◆ Texte de lecture ◆
────────────────────────────────────────

À la fin de la récente guerre de Gaza, Nétanyahou a promis un “nouvel horizon politique”. Les critiques furent rapides à faire remarquer que l’horizon est une chose qui recule à mesure que vous en approchez. Peu importe.
Alors quel est le nouvel horizon ? Nétanyahou et ses conseillers se sont creusé la cervelle pour aboutir à la “solution régionale”.
La “solution régionale” est une nouvelle mode qui a commencé à se répandre il y a quelques mois. L’un de ses partisans est Dedi Zuker, l’un des fondateurs de La Paix Maintenant et un ancien membre Meretz de la Knesset. Comme il l’a exposé dans Haaretz : l’entreprise de paix israélo-palestinienne est morte. Nous devons adopter une stratégie différente : la “solution régionale”. Au lieu de traiter avec les Palestiniens, nous devons négocier avec l’ensemble du monde arabe et faire la paix avec ses dirigeants.
Bonjour Dedi. Lorsque mes amis et moi avons présenté la Solution à Deux États au début de 1949, nous plaidions pour la création immédiate d’un État Palestinien conjuguée avec la création d’un Union Sémitique qui comprendrait Israël, la Palestine et tous les États arabes, ainsi peut-être que la Turquie et l’Iran aussi. Nous avons répété cela inlassablement. Lorsque le prince héritier d’Arabie Saoudite de l’époque a présenté l’Initiative Arabe de Paix, nous avons appelé à son acceptation immédiate.

────────────────────────────────────────

◆ Données fournies ◆
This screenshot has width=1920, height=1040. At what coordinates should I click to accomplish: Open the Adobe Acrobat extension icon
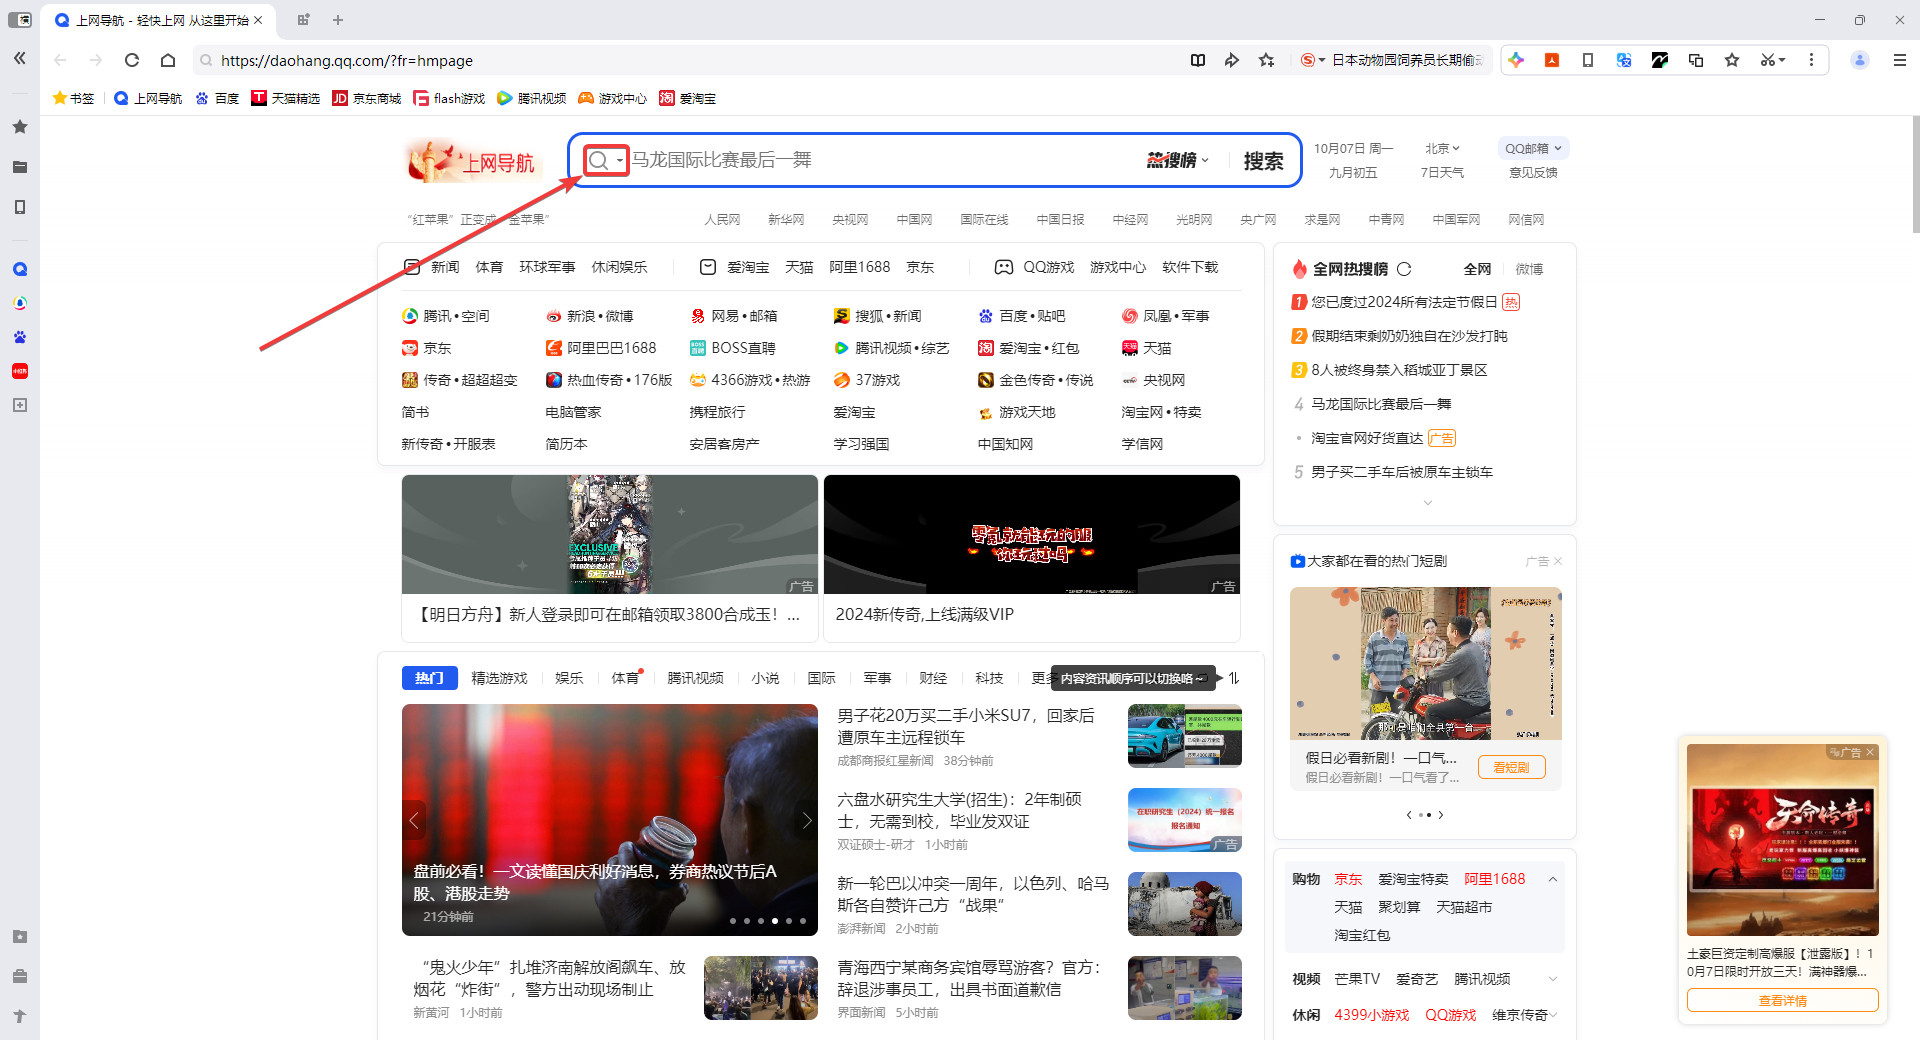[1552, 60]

────────────────────────────────────────

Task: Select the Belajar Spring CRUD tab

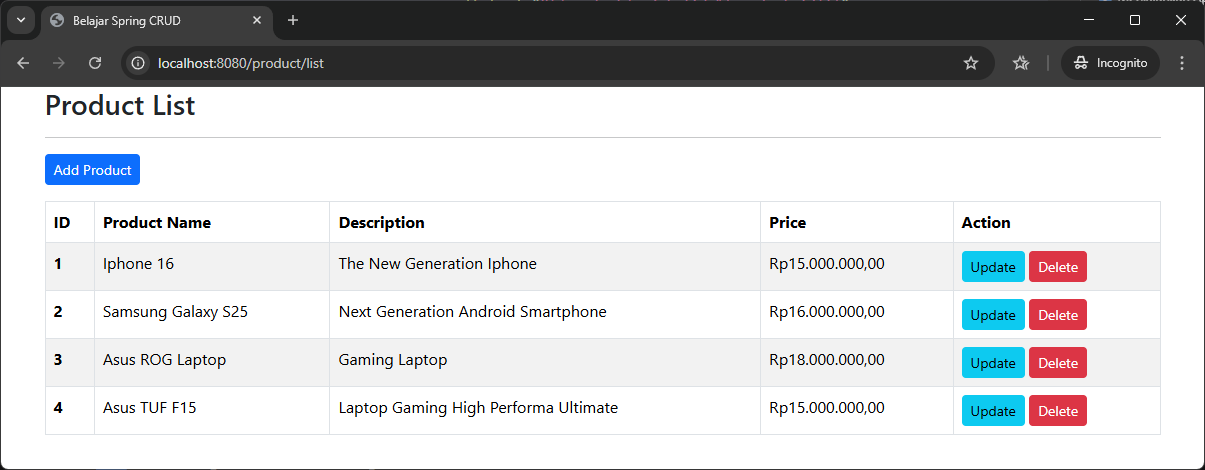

────────────────────────────────────────

◆ Description du problème ◆
Citez fidèlement, s'il vous plaît, le passage du texte sur la solution régionale allant de « À la fin de » à « avec ses dirigeants. ».

◆ Réponse finale ◆
À la fin de la récente guerre de Gaza, Nétanyahou a promis un “nouvel horizon politique”. Les critiques furent rapides à faire remarquer que l’horizon est une chose qui recule à mesure que vous en approchez. Peu importe.
Alors quel est le nouvel horizon ? Nétanyahou et ses conseillers se sont creusé la cervelle pour aboutir à la “solution régionale”.
La “solution régionale” est une nouvelle mode qui a commencé à se répandre il y a quelques mois. L’un de ses partisans est Dedi Zuker, l’un des fondateurs de La Paix Maintenant et un ancien membre Meretz de la Knesset. Comme il l’a exposé dans Haaretz : l’entreprise de paix israélo-palestinienne est morte. Nous devons adopter une stratégie différente : la “solution régionale”. Au lieu de traiter avec les Palestiniens, nous devons négocier avec l’ensemble du monde arabe et faire la paix avec ses dirigeants.